Diminta perbaiki petitum
Majelis Hakim Pengadilan Tata Usaha Negara (PTUN) meminta tim hukum PDIP merevisi beberapa poin petitum dalam gugatan terhadap Komisi Pemilihan Umum (KPU) terkait dugaan perbuatan melawan hukum Pilpres 2024.
Adapun hal itu diungkapkan Ketua Tim Hukum PDIP, Gayus Lumbuun usai menjalani sidang pendahuluan di PTUN Jakarta, Kamis (2/5/2024).
Terkait hal itu Gayus pun mengaku terbuka atas apa yang hakim sarankan terhadap pihaknya perihal petitum yang diajukan dalam gugatan melawan KPU tersebut.
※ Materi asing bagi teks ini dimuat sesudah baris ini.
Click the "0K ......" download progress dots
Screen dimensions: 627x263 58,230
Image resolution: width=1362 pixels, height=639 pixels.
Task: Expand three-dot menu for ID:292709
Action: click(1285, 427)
Pasalnya kata dia, proses sidang di PTUN ini bersifat administratif sehingga tidak menutup kemungkinan ada perbaikan-perbaikan dari hakim perihal permohonan yang pihaknya ajukan.
"Itu hak mereka (majelis hakim) dan kami menerima dengan baik karena ini bertujuan melanjut pada pemeriksaan," kata Gayus kepada wartawan.
Meski begitu Gayus tidak merinci poin petitum apa saja yang diminta majelis hakim agar diperbaiki untuk dibawakan pada sidang selanjutnya.
Sebelumnya, Gayus mengungkapkan bahwa gugatan pihaknya kepada KPU RI dikabulkan oleh Ketua PTUN Jakarta, Oenoen Pratiwi.
Di mana, KPU digugat atas dugaan perbuatan melawan hukum.
Gugatan mereka terdaftar di PTUN dengan nomor 133/G/2024/PTUN.JKT. PDIP tercantum sebagai pihak penggugat diwakili oleh Megawati Soekarnoputri selaku Ketua Umum DPP PDIP.
Tim Hukum DPP PDIP meminta KPU RI agar menunda penetapan paslon nomor urut tiga itu yang diagendakan pada Rabu (24/4/2024) besok.